The DS1845 has an internal address register that maintains the address used during the last read or write

operation, incremented by one. This data is maintained as long as V

is valid. If the most recent

address was the last byte in memory, then the register resets to the first address. This address stays valid

between operations as long as power is available.

Once the device address is clocked in and acknowledged by the DS1845 with the R/W bit set to high, the

current address data word is clocked out. The master does not respond with a zero, but does generate a

stop condition afterwards.

RANDOM READ

A random read requires a dummy byte write sequence to load in the data word address. Once the device

and data address bytes are clocked in by the master, and acknowledged by the DS1845, the master must

generate another start condition. The master now initiates a current address read by sending the device

address with the read/write bit set high. The DS1845 will acknowledge the device address and serially

clocks out the data byte.

SEQUENTIAL ADDRESS READ

Sequential reads are initiated by either a current address read or a random address read. After the master

receives the first data byte, the master responds with an acknowledge.

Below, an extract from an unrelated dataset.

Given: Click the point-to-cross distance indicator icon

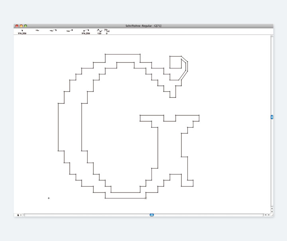Looking at the screenshot, I should click(x=69, y=31).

As long as the DS1845 receives

this acknowledge after a byte is read, the master may clock out additional data words from the DS1845.

After reaching address FFh, it resets to address 00h.

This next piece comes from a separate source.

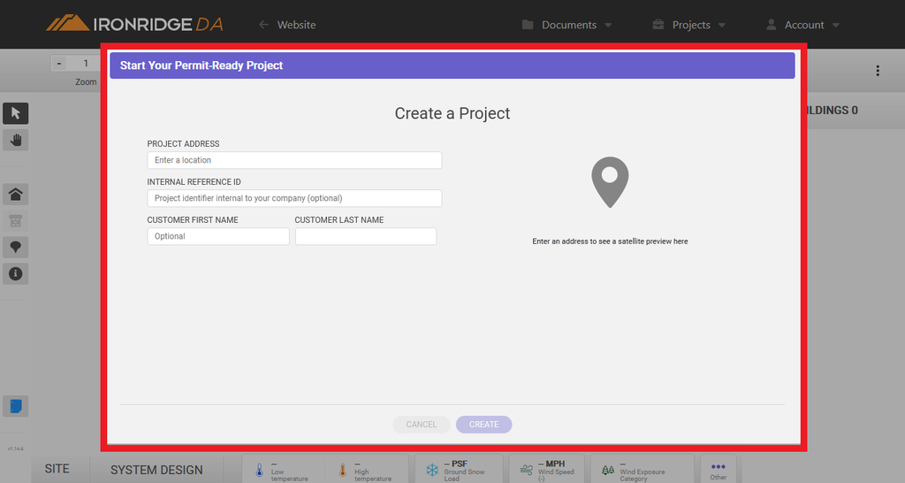
Task: Click the vertical three-dot menu icon
Action: [x=878, y=71]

The sequential read operation is terminated when the master initiates a stop condition. The master does

not respond with a zero.

For a more detailed description of 2-wire theory of operation, refer to the following section.

2-WIRE SERIAL PORT OPERATION

The 2-wire serial port interface supports a bi-directional data transmission protocol with device

addressing. A device that sends data on the bus is defined as a transmitter, and a device receiving data as

a receiver. The device that controls the message is called a “master.” The devices that are controlled by

the master are “slaves.” The bus must be controlled by a master device that generates the serial clock

(SCL), controls the bus access, and generates the START and STOP conditions. The DS1845 operates as

a slave on the two-wire bus. Connections to the bus are made via the open-drain I/O lines SDA and SCL.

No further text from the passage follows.